AUBURN — Central Maine Community College will kick off the spring semester with information sessions about tuberculosis after roughly 300 people affiliated with the school were warned last week of possible exposure to the bacterial disease.
State health officials informed the college on Jan. 10 that an individual associated with CMCC recently was hospitalized for tuberculosis, according to CMCC President Scott Knapp.
The individual is a student, according to the Maine Center for Disease Control and Prevention.
Last week, CMCC emailed about 300 students, faculty and staff who had close contact with the infected person, urging them to get tested for the disease, Knapp said. The emails were followed by mailed letters on Jan. 17, he said.
CMCC will host a free TB testing clinic administered by the Maine CDC on campus on Monday, Jan. 27. Maine CDC staff also will be available at three TB informational sessions scheduled for Thursday, according to school officials.
“There are a lot of questions” on the 3,000-student campus, Knapp said Tuesday.
TB can spread through the air when someone carrying the disease in their lungs coughs, sneezes or talks, potentially infecting others who breathe in the bacteria. But only those who are coughing and sick, with an “active” case of TB, are contagious, said Dr. Stephen Sears, state epidemiologist. Even then, only people regularly exposed to the infected person are at risk, he said.
“This is not a contagious disease like the flu,” he said. “It isn’t like you get exposed once and you get it. It’s usually from multiple exposures over longer periods of time.”
Maine typically records 10 to 20 cases of active tuberculosis a year, Sears said. Last year, Maine confirmed 17 cases, including an outbreak in Aroostook County, he said.
TB typically hits populated areas, where the disease spreads more easily, Sears said.
While tuberculosis was rampant and feared as a major killer in the U.S. a century ago — often called “consumption” or the “white plague” — today’s medications are very effective against the disease, he said.
“It is a highly treatable and, most of the time, curable disease,” Sears said. “The most important thing is identifying it and treating somebody as soon as you can so you have the best shot of getting rid of the disease.”
Antibiotic medications also treat “latent” cases of TB, in which someone is infected without experiencing symptoms, he said. The disease sometimes crops up in nursing homes, where residents infected decades ago, when TB was more prevalent, suddenly get sick, Sears said. A suppressed immune system can allow a latent case of TB to activate, he said.

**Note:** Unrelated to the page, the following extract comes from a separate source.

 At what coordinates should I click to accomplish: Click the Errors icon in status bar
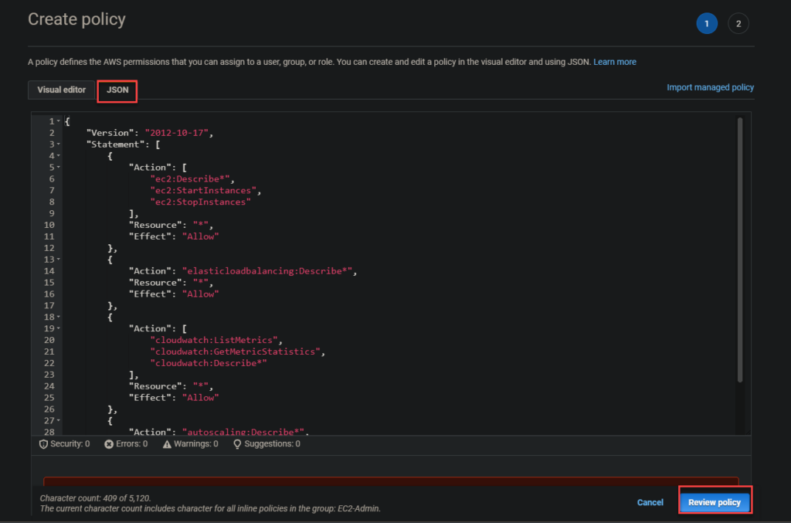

Sears declined to say how the CMCC student was exposed to the disease to protect her privacy. The CDC and the college did not release any identifying information about the individual.

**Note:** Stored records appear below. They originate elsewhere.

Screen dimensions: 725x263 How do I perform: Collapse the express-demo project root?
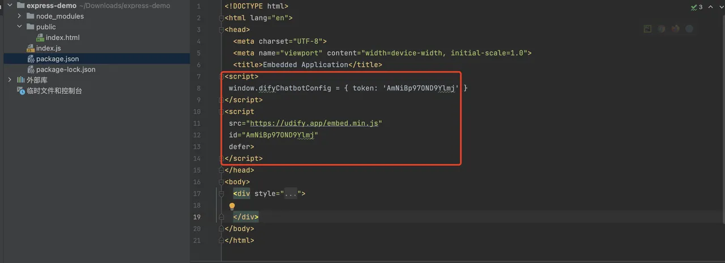[x=10, y=6]
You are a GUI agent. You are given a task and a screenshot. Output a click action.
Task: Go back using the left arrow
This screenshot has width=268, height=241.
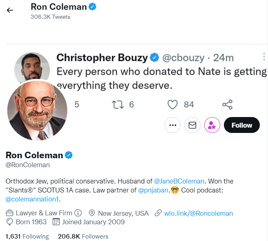pos(10,10)
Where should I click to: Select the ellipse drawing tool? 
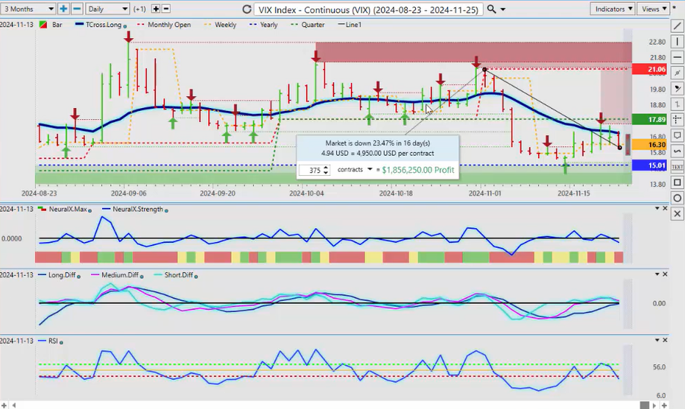tap(676, 197)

“She’s doing fine,” Sears said.
While tuberculosis can prove tougher to spot during cold and flu season, symptoms will persist longer, Sears said. Signs include a chronic cough lasting two to three weeks, fevers and fatigue, with the illness progressively worsening, he said.
Maine CDC will return to CMCC, as it can take 10 weeks for a TB infection to test positive.

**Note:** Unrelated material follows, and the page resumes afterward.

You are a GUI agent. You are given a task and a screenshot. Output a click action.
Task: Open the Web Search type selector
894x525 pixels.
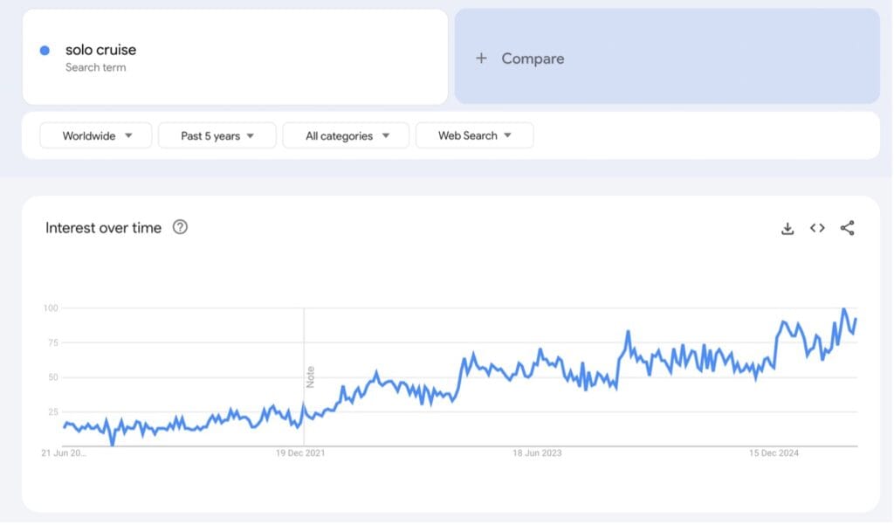point(474,135)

The test is administered through a small syringe that injects fluid into the skin of the forearm. The patient must then return to their medical provider within 48 to 72 hours to have the test read. If a swollen bump appears, the bump is measured to determine whether the person is infected.
CMCC students, faculty and staff who miss the Jan. 27 clinic also can get tested on Jan. 29, when CDC staff will return to campus to read the initial tests, Sears said.
With testing under way, it remains unclear how many CMCC students and staff could have been infected, Sears said.
“It’s not going to be hundreds of people at all, probably the people who were the most closely related, who had the most contact with her will have been infected latently,” he said.
Knapp urged those with questions to check the U.S. CDC website rather than stumble across misleading information elsewhere online.
Knapp recalled all his schoolmates getting tested for TB when he was a child, a common practice decades ago.
“The knowledge I had of it was out of date,” Knapp said. “It’s serious business, but it’s very treatable and it’s not something that should panic people.”